- WHAT TO DO
Find each line in the listing below that contains the word "should" and copy those lines verbatim.

## Begin MATERIAL PROVIDED

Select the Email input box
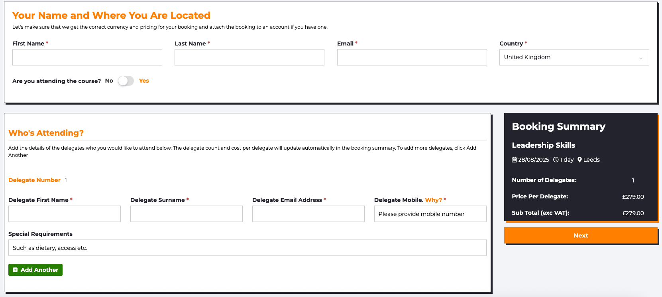 click(412, 57)
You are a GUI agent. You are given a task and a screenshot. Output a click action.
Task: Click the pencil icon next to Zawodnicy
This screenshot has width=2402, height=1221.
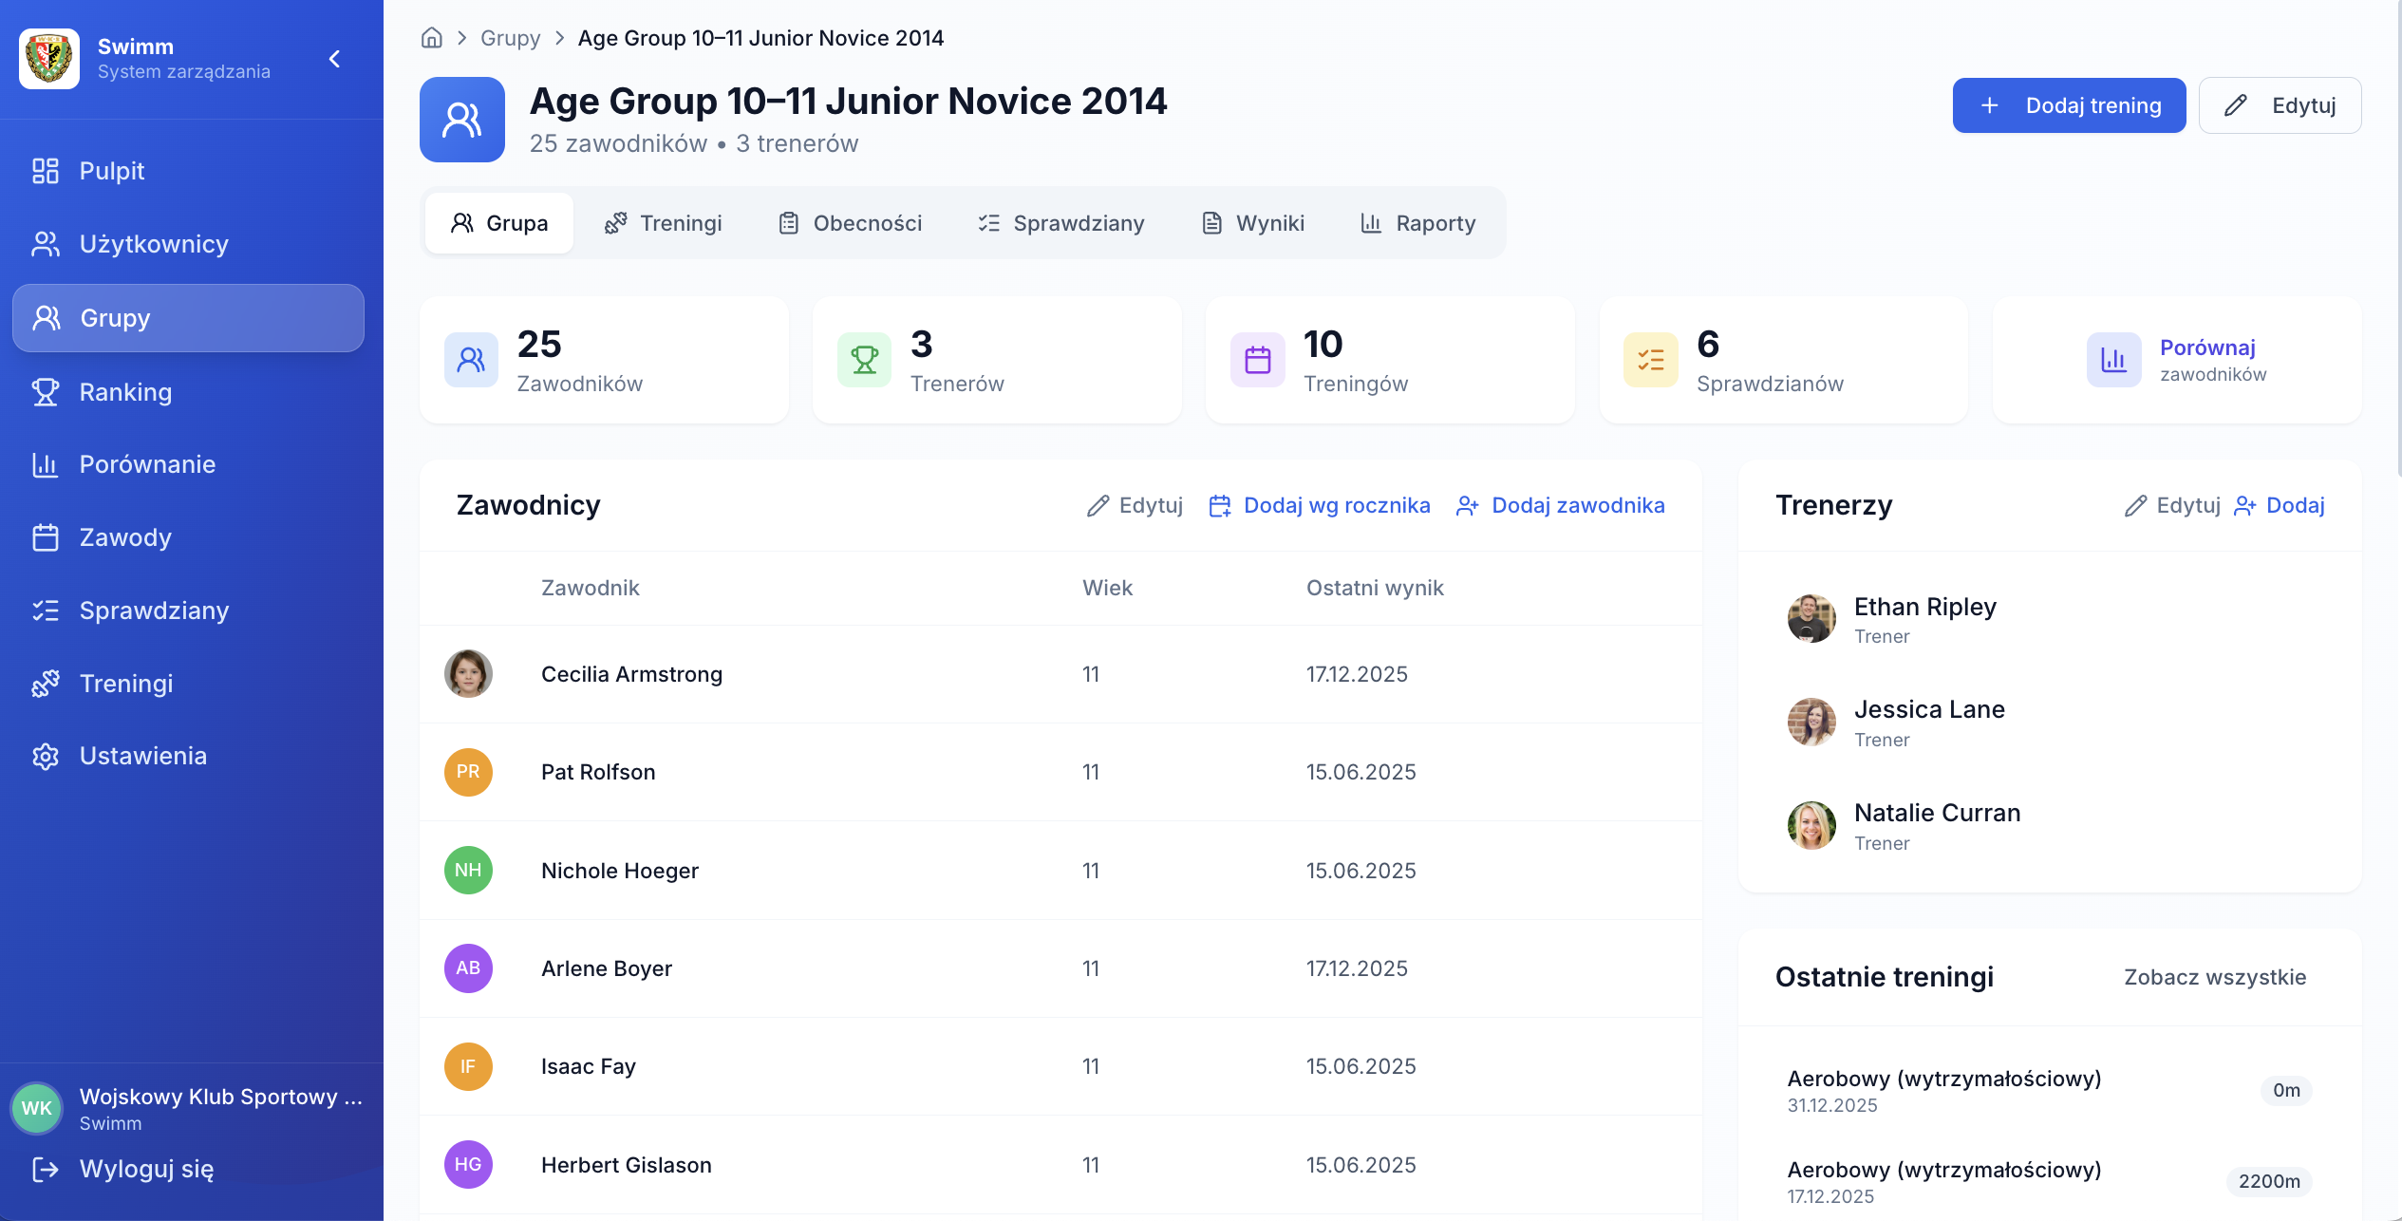click(x=1098, y=505)
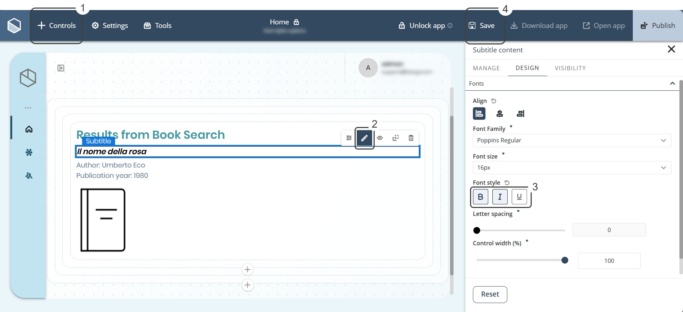Click the Publish button
Screen dimensions: 683x312
click(658, 25)
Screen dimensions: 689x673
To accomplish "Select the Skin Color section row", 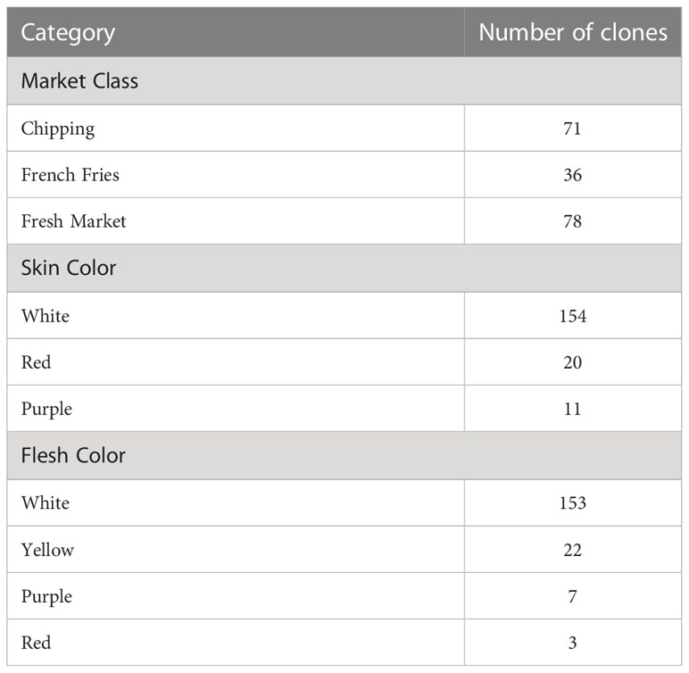I will [x=345, y=268].
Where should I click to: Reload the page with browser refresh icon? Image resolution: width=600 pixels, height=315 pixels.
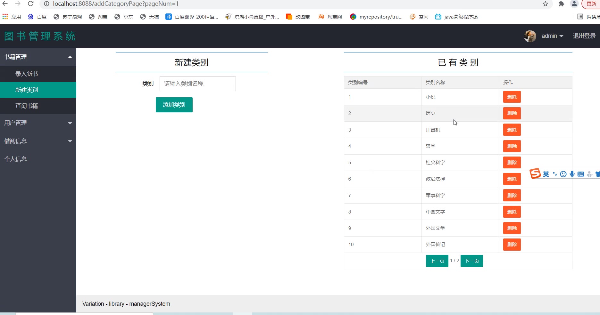30,4
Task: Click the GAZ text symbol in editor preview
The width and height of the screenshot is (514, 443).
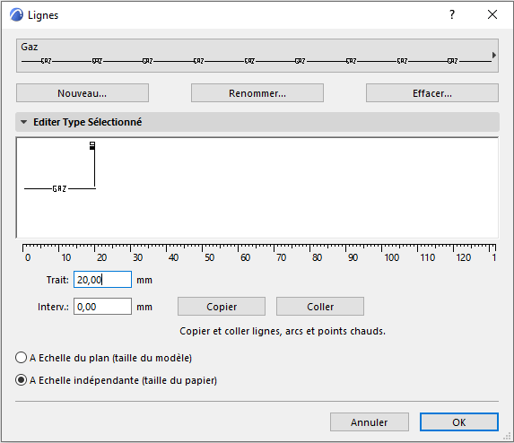Action: (x=60, y=188)
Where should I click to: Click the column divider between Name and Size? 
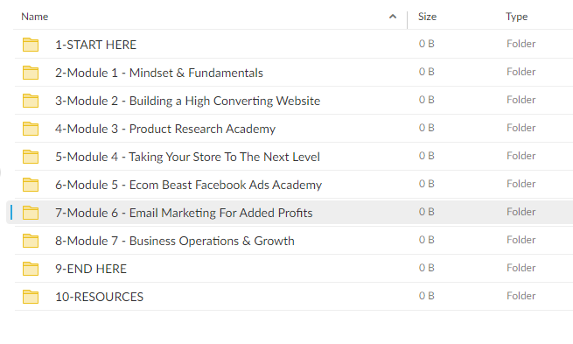tap(407, 20)
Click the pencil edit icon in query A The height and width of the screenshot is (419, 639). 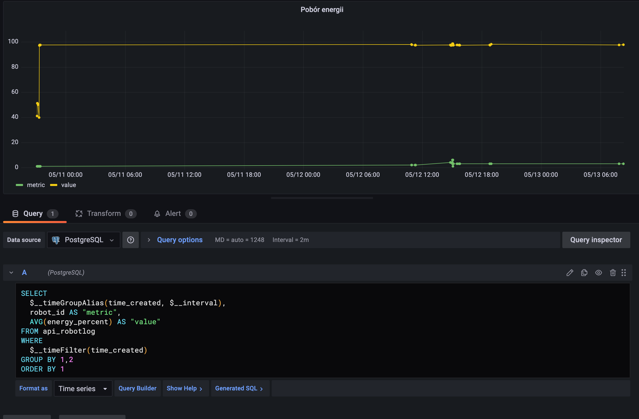[570, 273]
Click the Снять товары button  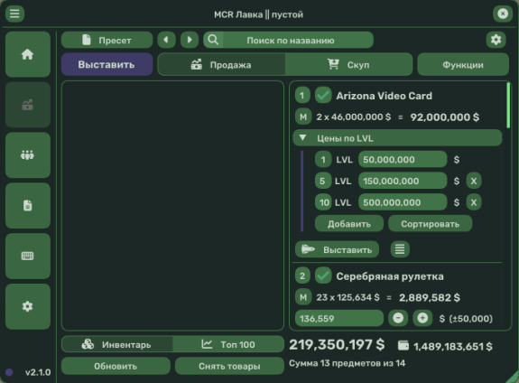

## End MATERIAL PROVIDED

- IN RESPONSE
Where should I click to: Reload the page with browser refresh icon? Image resolution: width=600 pixels, height=315 pixels.
Where should I click to: Click the column divider between Name and Size? 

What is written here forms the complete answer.